Toluca, Mex., a 24 de abril de 2026.— La cifra es brutal: mil 146 años de prisión acumulados contra 20 personas. Pero detrás del número, la llamada Operación “Enjambre” no revela únicamente un golpe contra la delincuencia; exhibe algo más inquietante: una red de poder donde autoridades municipales y mandos de seguridad no combatían al crimen… lo integraban.
El origen del caso no es menor. Todo comienza con el hallazgo de restos humanos en pozos clandestinos en Nicolás Romero. Lo que parecía otro episodio de violencia en el Estado de México terminó por destapar una estructura mucho más profunda: policías, comisarios y funcionarios públicos señalados como responsables directos de secuestros, homicidios y desapariciones.
La investigación, impulsada por la Fiscalía estatal con apoyo del gabinete de seguridad federal, no tardó en escalar. Lo que emergió fue un patrón sistemático:
servidores públicos utilizando el poder del Estado para delinquir.
Entre los sentenciados no hay figuras menores. Aparecen ex presidentes municipales, comisarios de seguridad, directores policiales y elementos operativos.
Todos vinculados a delitos de alto impacto. No se trata de corrupción administrativa ni de excesos aislados. Se trata de autoridades convertidas en engranajes del crimen organizado.
Uno de los casos más simbólicos es el de una ex alcaldesa condenada a 70 años por homicidio. Otro, el de un ex comisario sentenciado a 150 años por secuestro exprés con fines de robo y extorsión. A ellos se suman policías municipales condenados por homicidio calificado y desaparición forzada.
La constante es clara: quienes debían garantizar seguridad, operaban como parte de la amenaza.
La Operación “Enjambre” se presenta oficialmente como una estrategia para desarticular organizaciones criminales con respaldo institucional. Y sí, hay resultados judiciales contundentes. Pero el fondo del asunto abre preguntas incómodas.
¿Cómo se consolidó una red de este tamaño sin ser detectada durante años?
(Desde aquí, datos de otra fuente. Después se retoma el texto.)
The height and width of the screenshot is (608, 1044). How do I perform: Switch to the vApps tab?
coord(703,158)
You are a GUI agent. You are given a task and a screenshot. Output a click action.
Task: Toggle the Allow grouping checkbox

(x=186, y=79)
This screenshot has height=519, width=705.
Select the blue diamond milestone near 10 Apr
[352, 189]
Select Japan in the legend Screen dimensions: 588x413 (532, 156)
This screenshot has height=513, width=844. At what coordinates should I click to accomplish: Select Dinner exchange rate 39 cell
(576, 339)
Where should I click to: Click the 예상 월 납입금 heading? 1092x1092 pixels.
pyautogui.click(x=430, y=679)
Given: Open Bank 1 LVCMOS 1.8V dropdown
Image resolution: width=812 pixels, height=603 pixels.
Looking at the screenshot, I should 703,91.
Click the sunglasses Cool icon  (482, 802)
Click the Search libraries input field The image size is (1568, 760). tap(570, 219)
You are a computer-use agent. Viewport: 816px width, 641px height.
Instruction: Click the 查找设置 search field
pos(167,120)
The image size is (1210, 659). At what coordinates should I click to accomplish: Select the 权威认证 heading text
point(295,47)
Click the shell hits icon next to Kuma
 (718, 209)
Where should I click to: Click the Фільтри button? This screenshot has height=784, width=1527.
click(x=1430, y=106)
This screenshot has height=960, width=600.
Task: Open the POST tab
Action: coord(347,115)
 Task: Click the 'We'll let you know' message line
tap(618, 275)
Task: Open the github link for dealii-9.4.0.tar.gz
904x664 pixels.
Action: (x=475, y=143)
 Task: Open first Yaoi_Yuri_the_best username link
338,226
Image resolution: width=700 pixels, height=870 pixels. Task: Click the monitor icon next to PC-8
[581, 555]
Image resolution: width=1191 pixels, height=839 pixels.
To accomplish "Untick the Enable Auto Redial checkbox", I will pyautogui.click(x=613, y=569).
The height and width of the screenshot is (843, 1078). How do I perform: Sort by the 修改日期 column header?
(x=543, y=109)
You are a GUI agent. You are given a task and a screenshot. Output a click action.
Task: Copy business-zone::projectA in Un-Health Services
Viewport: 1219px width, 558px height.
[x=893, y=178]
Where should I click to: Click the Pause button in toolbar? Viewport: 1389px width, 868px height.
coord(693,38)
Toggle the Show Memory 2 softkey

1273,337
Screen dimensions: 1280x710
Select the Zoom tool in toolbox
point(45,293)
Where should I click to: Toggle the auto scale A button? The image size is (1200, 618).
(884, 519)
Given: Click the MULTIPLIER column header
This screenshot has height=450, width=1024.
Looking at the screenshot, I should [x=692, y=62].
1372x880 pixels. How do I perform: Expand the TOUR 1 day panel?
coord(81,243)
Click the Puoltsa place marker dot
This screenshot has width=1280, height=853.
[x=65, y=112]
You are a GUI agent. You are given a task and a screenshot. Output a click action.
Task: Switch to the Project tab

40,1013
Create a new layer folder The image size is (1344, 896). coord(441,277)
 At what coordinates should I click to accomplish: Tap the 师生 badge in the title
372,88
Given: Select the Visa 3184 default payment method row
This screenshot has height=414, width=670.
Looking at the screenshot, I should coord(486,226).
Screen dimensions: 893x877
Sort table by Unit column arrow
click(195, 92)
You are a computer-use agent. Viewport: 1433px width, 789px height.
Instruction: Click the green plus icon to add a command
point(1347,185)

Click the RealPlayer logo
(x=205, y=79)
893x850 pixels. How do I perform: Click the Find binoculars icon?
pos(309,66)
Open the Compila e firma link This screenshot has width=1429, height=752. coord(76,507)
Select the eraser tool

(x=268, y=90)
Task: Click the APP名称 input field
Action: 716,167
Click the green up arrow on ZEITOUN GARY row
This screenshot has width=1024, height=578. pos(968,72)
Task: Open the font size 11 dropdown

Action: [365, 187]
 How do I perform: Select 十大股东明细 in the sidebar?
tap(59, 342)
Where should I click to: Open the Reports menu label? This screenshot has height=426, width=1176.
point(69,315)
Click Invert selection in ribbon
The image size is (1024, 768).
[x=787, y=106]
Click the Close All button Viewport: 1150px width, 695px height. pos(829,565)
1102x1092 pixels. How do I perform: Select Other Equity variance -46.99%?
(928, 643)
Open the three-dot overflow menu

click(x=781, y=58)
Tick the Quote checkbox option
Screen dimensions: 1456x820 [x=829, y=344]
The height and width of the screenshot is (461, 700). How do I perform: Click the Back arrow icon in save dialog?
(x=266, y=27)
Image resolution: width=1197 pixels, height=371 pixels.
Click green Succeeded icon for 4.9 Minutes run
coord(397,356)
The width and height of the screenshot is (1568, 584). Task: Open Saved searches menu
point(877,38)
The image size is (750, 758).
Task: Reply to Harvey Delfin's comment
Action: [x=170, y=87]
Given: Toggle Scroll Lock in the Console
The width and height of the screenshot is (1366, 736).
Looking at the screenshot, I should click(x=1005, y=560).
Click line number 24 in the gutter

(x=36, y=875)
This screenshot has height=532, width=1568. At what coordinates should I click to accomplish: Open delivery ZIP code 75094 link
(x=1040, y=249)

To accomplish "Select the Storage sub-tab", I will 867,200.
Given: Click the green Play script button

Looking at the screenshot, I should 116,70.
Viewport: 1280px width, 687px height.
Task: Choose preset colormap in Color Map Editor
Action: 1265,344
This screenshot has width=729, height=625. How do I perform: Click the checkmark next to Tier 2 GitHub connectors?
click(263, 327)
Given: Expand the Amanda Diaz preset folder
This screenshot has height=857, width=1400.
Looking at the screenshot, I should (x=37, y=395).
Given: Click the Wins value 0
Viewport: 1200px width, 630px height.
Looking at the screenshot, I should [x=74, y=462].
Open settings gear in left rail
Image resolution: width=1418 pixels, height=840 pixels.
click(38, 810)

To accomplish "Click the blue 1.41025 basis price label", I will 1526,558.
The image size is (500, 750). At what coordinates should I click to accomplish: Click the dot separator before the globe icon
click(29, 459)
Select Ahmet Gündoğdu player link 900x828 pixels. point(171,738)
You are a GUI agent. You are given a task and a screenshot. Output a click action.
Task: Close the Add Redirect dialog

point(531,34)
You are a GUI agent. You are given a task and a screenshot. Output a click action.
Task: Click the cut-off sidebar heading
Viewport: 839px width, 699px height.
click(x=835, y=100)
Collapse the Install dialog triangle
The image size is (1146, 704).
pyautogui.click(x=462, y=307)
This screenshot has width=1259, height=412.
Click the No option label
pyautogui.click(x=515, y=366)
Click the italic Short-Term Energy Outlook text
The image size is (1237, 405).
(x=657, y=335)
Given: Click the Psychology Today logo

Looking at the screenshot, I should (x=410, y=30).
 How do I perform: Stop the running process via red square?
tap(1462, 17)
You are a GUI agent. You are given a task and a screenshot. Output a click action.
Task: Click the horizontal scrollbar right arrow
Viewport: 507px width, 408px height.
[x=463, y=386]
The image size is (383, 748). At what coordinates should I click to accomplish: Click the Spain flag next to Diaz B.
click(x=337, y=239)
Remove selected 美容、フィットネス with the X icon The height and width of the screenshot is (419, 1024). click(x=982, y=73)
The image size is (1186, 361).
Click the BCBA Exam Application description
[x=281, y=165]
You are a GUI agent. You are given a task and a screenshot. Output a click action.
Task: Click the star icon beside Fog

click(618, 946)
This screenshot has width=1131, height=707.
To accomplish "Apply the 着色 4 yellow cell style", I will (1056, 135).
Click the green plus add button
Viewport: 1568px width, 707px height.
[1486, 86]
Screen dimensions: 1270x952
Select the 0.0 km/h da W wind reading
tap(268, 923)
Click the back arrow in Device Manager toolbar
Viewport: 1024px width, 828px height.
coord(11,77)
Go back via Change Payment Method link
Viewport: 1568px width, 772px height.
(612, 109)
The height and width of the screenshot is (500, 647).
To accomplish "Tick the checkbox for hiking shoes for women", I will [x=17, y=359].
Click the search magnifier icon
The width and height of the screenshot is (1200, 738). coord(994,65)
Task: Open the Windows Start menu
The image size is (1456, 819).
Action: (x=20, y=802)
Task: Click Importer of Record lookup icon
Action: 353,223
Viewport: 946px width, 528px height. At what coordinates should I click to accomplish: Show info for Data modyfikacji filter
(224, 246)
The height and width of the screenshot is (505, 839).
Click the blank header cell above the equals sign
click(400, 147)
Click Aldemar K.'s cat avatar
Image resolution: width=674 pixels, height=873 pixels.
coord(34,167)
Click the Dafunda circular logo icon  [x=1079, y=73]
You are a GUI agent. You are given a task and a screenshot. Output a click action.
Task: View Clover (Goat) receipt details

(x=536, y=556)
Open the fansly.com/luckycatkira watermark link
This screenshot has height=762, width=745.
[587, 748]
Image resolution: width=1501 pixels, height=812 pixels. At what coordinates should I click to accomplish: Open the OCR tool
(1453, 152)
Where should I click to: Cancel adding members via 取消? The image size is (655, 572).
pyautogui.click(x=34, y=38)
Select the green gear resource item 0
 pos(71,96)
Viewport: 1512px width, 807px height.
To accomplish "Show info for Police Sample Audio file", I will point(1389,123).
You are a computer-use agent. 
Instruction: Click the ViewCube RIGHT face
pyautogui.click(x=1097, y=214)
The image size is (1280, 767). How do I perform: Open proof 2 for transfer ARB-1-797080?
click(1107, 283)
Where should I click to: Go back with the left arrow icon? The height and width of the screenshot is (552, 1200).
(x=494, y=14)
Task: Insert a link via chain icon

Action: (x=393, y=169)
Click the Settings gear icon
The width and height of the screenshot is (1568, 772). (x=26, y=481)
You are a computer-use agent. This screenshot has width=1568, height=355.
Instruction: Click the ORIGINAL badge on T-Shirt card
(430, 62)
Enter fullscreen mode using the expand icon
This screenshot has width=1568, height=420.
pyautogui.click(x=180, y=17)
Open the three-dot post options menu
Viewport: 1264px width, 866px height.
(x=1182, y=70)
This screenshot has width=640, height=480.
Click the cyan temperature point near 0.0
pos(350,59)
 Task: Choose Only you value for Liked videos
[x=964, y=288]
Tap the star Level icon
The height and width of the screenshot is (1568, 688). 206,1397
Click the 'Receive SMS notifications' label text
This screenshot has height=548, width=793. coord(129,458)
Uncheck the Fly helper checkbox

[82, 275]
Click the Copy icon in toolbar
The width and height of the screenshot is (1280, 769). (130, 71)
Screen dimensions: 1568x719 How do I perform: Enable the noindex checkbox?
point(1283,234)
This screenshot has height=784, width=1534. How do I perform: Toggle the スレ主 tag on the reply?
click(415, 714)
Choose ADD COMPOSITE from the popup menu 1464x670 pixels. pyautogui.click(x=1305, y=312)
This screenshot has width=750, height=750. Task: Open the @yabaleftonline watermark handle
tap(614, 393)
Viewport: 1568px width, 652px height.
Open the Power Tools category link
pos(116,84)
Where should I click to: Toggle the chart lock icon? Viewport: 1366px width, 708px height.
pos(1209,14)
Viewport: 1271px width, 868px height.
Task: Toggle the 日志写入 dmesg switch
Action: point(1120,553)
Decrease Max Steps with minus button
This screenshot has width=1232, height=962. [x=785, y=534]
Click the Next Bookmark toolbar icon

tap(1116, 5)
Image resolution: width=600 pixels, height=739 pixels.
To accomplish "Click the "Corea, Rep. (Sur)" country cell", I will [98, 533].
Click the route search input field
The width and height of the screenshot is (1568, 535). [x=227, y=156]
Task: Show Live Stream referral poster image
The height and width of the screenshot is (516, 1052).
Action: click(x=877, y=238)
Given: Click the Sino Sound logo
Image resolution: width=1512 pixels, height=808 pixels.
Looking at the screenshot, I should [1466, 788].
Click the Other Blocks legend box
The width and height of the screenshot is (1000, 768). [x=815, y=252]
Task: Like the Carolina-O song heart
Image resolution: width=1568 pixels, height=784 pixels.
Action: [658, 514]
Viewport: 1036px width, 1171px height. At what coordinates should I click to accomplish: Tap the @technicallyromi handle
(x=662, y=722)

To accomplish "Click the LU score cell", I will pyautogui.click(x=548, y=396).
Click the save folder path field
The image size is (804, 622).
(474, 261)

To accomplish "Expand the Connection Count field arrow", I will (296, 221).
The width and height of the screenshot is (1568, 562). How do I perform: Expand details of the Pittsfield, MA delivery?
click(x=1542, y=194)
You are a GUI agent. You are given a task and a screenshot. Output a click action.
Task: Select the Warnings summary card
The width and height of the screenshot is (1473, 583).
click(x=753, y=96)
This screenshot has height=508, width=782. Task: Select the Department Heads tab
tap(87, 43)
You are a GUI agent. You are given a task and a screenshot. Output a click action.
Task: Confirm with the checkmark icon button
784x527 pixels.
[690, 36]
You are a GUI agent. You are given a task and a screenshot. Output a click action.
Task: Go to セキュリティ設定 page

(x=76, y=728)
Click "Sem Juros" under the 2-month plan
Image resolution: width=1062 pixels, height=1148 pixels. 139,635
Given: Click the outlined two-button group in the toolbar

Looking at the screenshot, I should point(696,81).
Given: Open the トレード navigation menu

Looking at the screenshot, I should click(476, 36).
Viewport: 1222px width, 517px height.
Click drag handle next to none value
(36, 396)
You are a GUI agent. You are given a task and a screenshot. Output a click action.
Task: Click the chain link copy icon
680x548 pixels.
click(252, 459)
¿Cuántas víctimas quedaron atrapadas en un sistema donde denunciar significaba acudir con los mismos responsables? ¿Y cuántos funcionarios más siguen operando bajo sospecha?
Porque si algo deja ver este caso es que el problema no era periférico. La infiltración no ocurrió en los márgenes del Estado, sino en su núcleo operativo.
El mensaje institucional apunta a una depuración en marcha. Sin embargo, también confirma un diagnóstico alarmante: el crimen no solo desafía al Estado… puede llegar a administrarlo.
Mientras las sentencias avanzan y los expedientes se acumulan, la herida de fondo permanece abierta. La confianza pública, erosionada por años de violencia y complicidad, difícilmente se restablece con cifras, por impactantes que sean.
La Operación “Enjambre” marca un precedente. Pero también deja una advertencia:
cuando la ley es aplicada por quienes la violan, la línea entre autoridad y crimen deja de existir.